#' Download (XML) file of register
#'
#' Uses CKAN to find the correct URL in the education ministry's [open data catalogue](https://data.msmt.cz/) and retrieve the file.
#'
#' @inheritParams vz_get_register
#' @param url URL; if left to NULL, will use internal default
#' @param nuts3_kod used to point to per-region datasets; if left unset, defaults to state-wide data
#'
#' @return Path to downloaded (XML) file.
#' @importFrom tidyr unnest_wider unnest_longer unnest unnest_auto
#' @export
vz_get_register_xml <- function(url = NULL,
nuts3_kod = NULL,
write_file = F,
dest_dir = getwd()) {
if(is.null(url) & is.null(nuts3_kod)) {
urlf <- vz_get_xml_url()
ui_info("Neither {ui_field('nuts3_kod')} nor {ui_field('url')} set.",
"Getting data package {ui_value(register_ckan_id} from {ui_path(msmt_ckan_base_url)}")
} else if(is.null(url) & !is.null(nuts3_kod)) {
urlf <- vz_get_xml_url(nuts3_kod = nuts3_kod)
} else if(!is.null(url) & !is.null(nuts3_kod)) {
urlf <- url
ui_info("Both {ui_field('nuts3_kod')} and {ui_field('url')} set.",
"Using {ui_field('nuts3_kod')} ({ui_value(nuts3_kod)})")
} else {
urlf <- url
}
dl_path <- ifelse(write_file,
file.path(dest_dir, "registr.xml"),
tempfile(fileext = ".xml"))
msg_download_size(urlf)
curl::curl_download(urlf, dl_path, handle = curl::new_handle() %>%
curl::handle_setheaders(`User-Agent` = ua))
return(dl_path)
}
#' Load register
#'
#' Read XML register and return tibble(s) with the register tables.
#'
#' @param dl_path Path to XML file output by `vz_get_register_xml()`.
#' @inheritParams vz_get_register
#'
#' @inherit vz_get_register return
#' @export
vz_load_register <- function(dl_path, tables = c("organisations", "schools", "locations",
"specialisations")) {
# available_tables <- c("organisations", "schools", "locations",
# "specialisations")
available_tables <- c("organisations", "schools", "locations")
if(missing(tables)) {
tables <- "organisations"
ui_info(c("{ui_field('tables')} is not set.
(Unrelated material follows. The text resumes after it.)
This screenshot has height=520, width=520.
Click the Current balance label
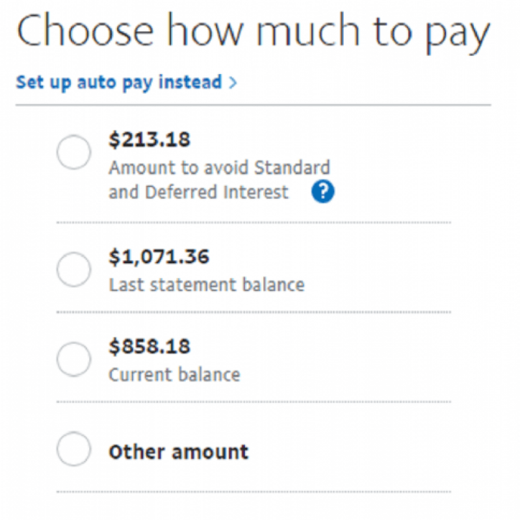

Using {ui_value('addresses')}."))
}
tryCatch({tabs <- match.arg(tables, several.ok = T)},
error = function(e) {
ui_stop("Table(s) {ui_value(tables)} not available")
})
if(all(!all.equal(tabs, tables) == TRUE)) {
diff_tables <- setdiff(tables, tabs)
ui_stop("Table(s) {ui_value(diff_tables)} not available")
}
doc <- xml2::as_list(xml2::read_xml(dl_path))
doc[[1]][1] <- NULL
doc_f <- doc[[1]]
sklf <- tibble(skola = doc_f) %>%
unnest_wider(skola, simplify = T) %>%
unnest_longer(RedIzo)
reg_list <- list()
if("organisations" %in% tabs) {
vz_skolskeosoby <- sklf %>%
unnest_longer(ICO) %>%
unnest_wider(Reditelstvi, simplify = T) %>%
unnest(c(RedPlnyNazev, RedZkracenyNazev, RedRUAINKod,
PravniForma, DruhZrizovatele)) %>%
unnest(c(RedPlnyNazev, RedZkracenyNazev, RedRUAINKod,
PravniForma, DruhZrizovatele)) %>%
unnest_wider(Reditel, simplify = T) %>%
unnest_longer(c(ReditelJmeno)) %>%
select(-matches("Adresa|^Okres$|^ORP$"),
-ReditelJeStatutar,
-SkolyZarizeni, -StatutarniOrgany, -DobaZrizeniSubjektu) %>%
mutate(zriz_ICO = purrr::map(Zrizovatele, `[[`, "Zrizovatel") %>%
purrr::map(`[[`, "ZrizICO") %>% purrr::map(`[[`, 1),
zriz_ICO = ifelse(is.null(zriz_ICO[[1]]), NA, zriz_ICO) %>%
purrr::map_chr(`[[`, 1)) %>%
select(-Zrizovatele) %>%
rename(red_izo = RedIzo) %>%
janitor::clean_names()
reg_list <- append(reg_list, list(vz_skolskeosoby))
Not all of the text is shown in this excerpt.